That wasn’t the core part of Thursday’s panel discussion on “computational storytelling” organized by Nick Diakopoulos of the Tow Center for Digital Journalism at Columbia Journalism School, and moderated by yours truly, but it threw up a number of smart, interesting ideas that get us beyond doing what we’ve always done and into truly taking advantage of technology to help fulfil journalism’s mission.
Among the ideas: Different versions of the same story for different people; hypothetical stories to explore different theories, and “perturbation analysis” to understand how solid a story’s conclusions might be.
But first, some background on the panel, which featured three top-notch computer scientists: Jichen Zhu of Drexel, Mark Riedl of Georgia Tech and Larry Birnbaum of Northwestern U and Narrative Science. We spent nearly two hours exploring a wide range of questions about machine-generated narratives, from biases inherent in algorithms, data and interaction design to the importance of the provenance of data in a world where stories are created purely from data to our inherent (if unjustified) trust of narrative and anthropomorphic avatars.
You can watch it – telling insights, corny jokes and all – here. It’s pretty interesting, even if I say so myself.
For example, we touched on the subject of how there’s some research to suggest that people respond better to avatars than to impersonal interfaces. It may make sense, if that’s the case, to try and create more human-like user interactions for news sites. But does it also mean that Amazon would sell more stuff if recommendations came to us in the form of conversations with a vaguely human system powered by machine-generated text?
And if humans are inherently biased towards creating and believing narratives, how can we help audiences better understand what assumptions are baked into the stories they’re reading? If those stories are machine-generated, then there are likely fairly explicit ideas about how they were created; and if so, asked Larry Birnbaum, why not let people “tune” the assumptions to see how the story might change? His analogy was that of a self-driving car, which can be – and presumably is – programmed to trade off speed for safety, or vice versa. Why shouldn’t machine-generated stories offer the same kinds of controls to readers?
Similarly, if there are questions about how accurate the data is that’s used to generate stories, how about allowing readers to explore different scenarios by tweaking the data – what Mark Riedl described as “counterfactuals” and Larry framed in terms of “perturbation analysis.” Regardless of what we call it, it’s a fascinating use case to help bring data to life for people and to help them explore the impact of it on their lives.

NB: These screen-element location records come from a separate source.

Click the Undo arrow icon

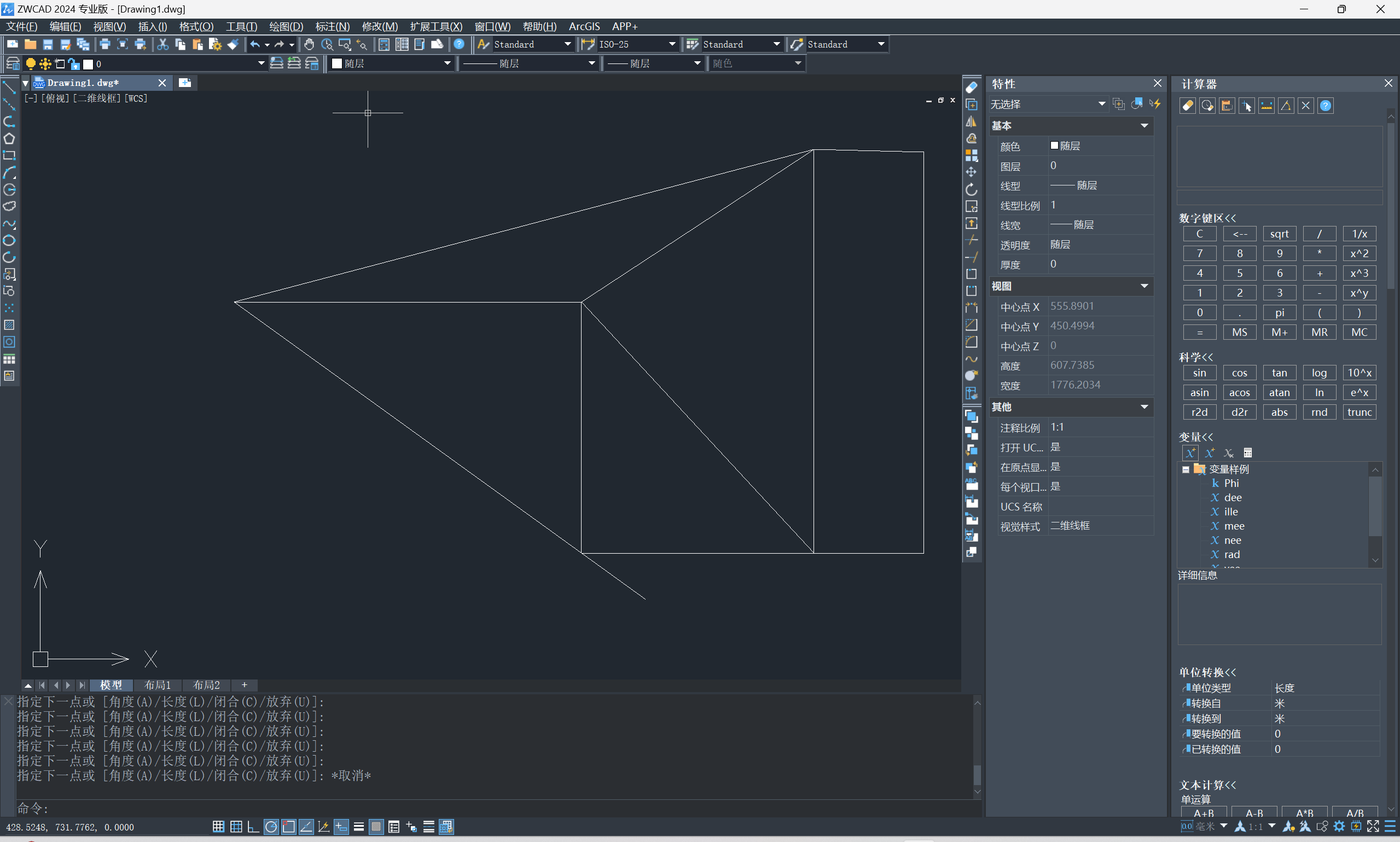(255, 44)
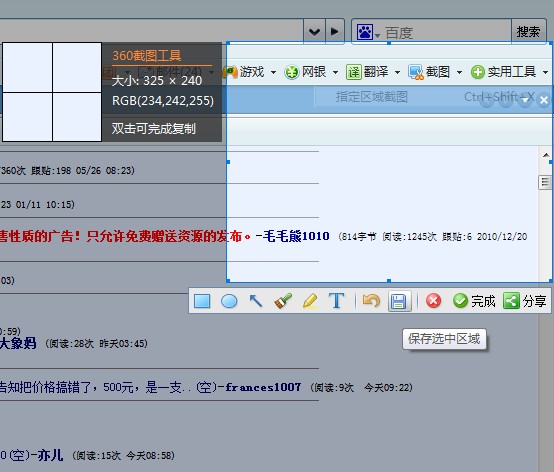Expand the 游戏 dropdown menu

coord(273,72)
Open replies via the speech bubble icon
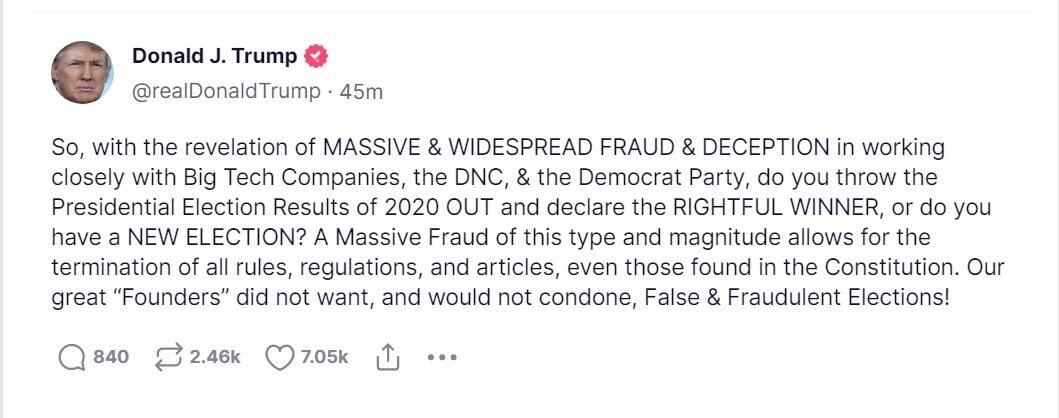The height and width of the screenshot is (418, 1059). pyautogui.click(x=71, y=358)
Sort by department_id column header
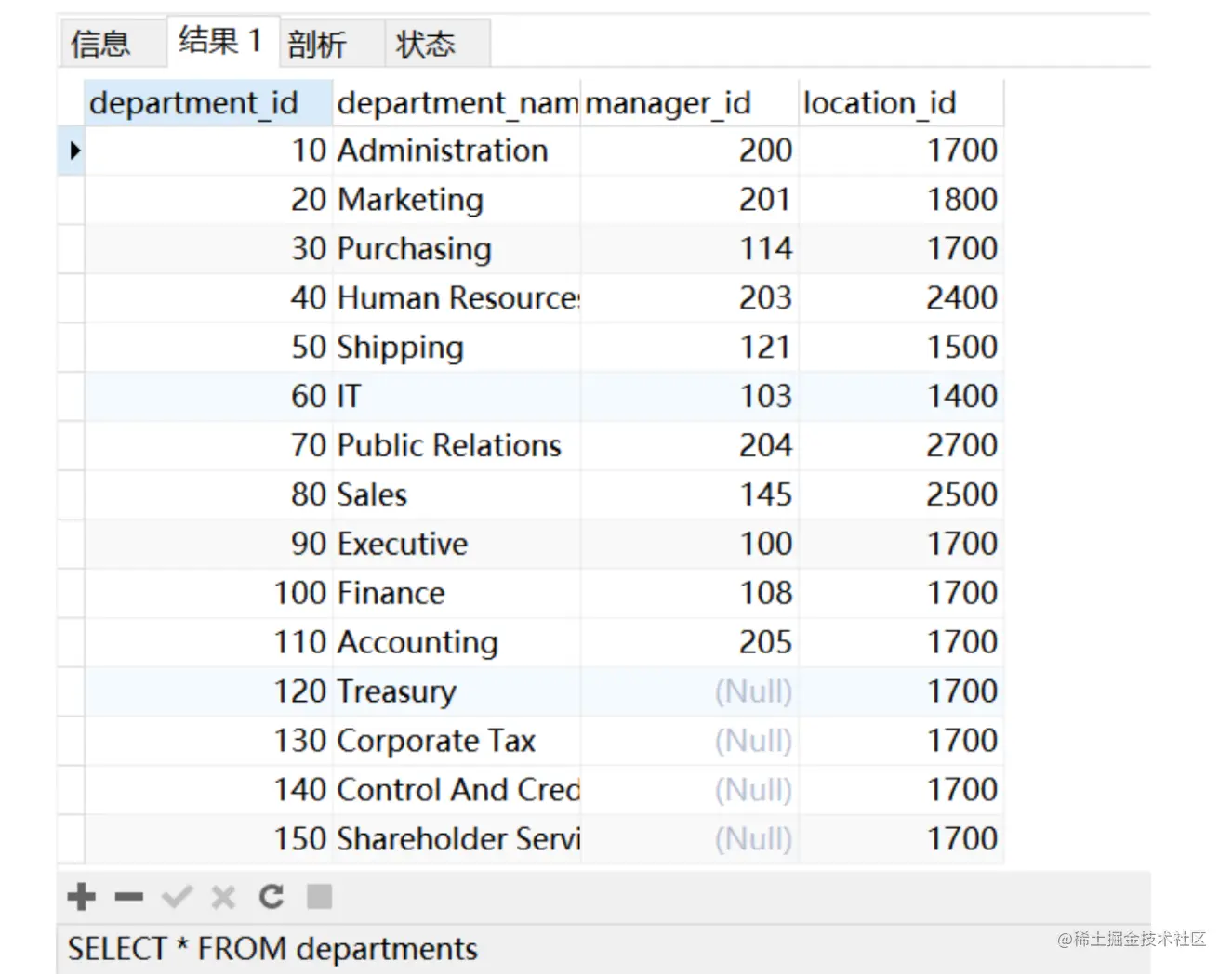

It’s also a way, as Larry noted, of understanding how “stable” a result is – something that any sports fan can understand when looking at a game result and trying to figure out it hinged on a few turning points or was a complete blowout.

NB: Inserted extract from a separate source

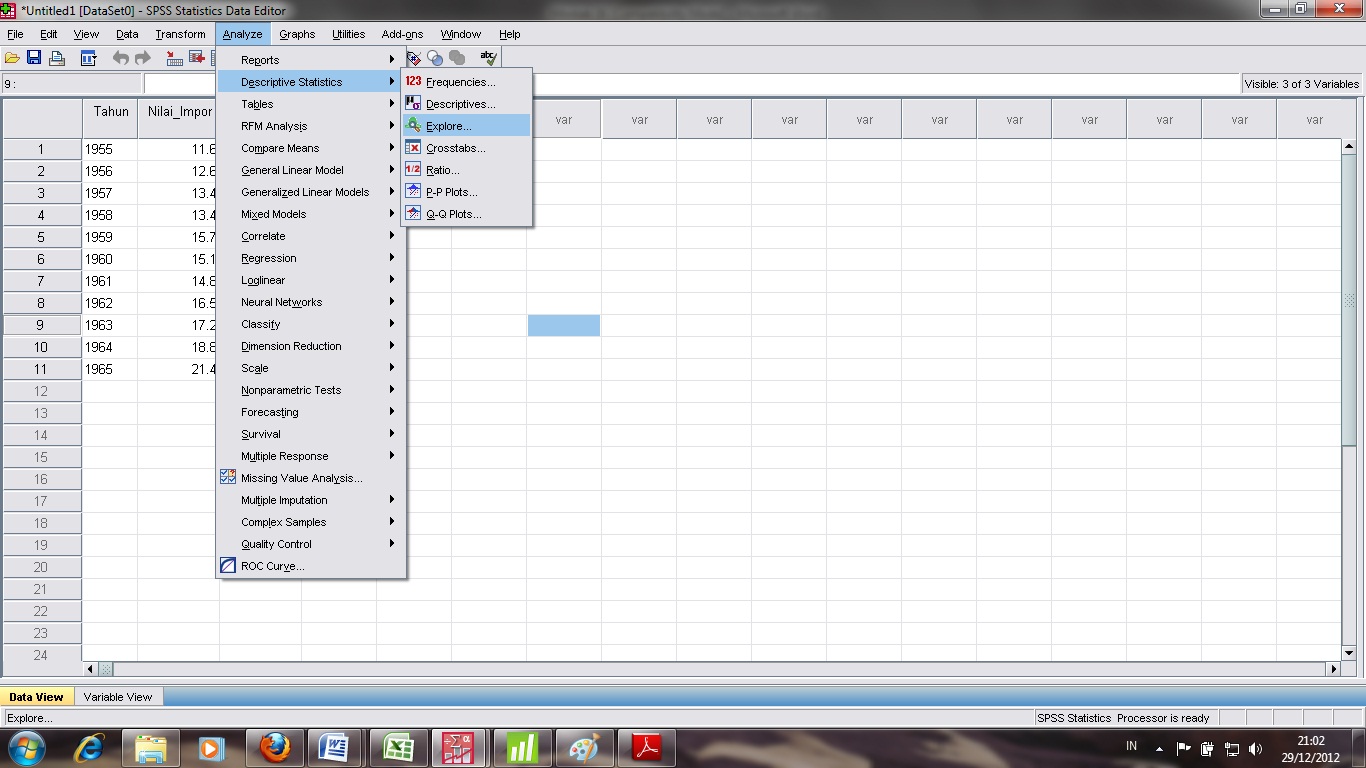Click the Print toolbar icon
Screen dimensions: 1366x768
(56, 57)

Speaking of sports, Larry also described an early iteration of sports story that he had tried to build – one that emphasized suspense (“it was late in the eighth inning, and John Smith stepped up to the plate with the fate of the championship resting on his veteran shoulders…”) over results (“John Smith’s three-run homer in the eighth inning sealed the championship…”). It turns out, of course, that most sports fan prefer a story that tells them what happens up front; they don’t need to be seduced into reading a story about their team.

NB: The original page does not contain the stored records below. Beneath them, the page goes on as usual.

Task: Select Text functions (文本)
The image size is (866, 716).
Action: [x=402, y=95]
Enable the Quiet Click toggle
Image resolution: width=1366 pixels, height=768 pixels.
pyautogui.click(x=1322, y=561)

On the other hand, non-sports fans may need such suspense to keep them interested in a topic they don’t care about. With human sportswriters, of course, we can only write one version of that story, and generally we choose the one with the biggest audience. But if machines can write such stories – and they can – why not write a different type for each type of reader? Why not do that on stories about education, or health policy, or economic data?
If the purpose of journalism is to better inform society, not solely through the provision of dry facts but with engaging narrative and tales, can machines help us democratize such storytelling by providing the kind of story that each person needs? Does letting readers explore hypotheticals help them better understand why things happened the way they did?
Maybe technology isn’t able to give us these capabilities yet. But shouldn’t we be thinking about how best we can use them now, so that we’re really using them in the most useful way possible?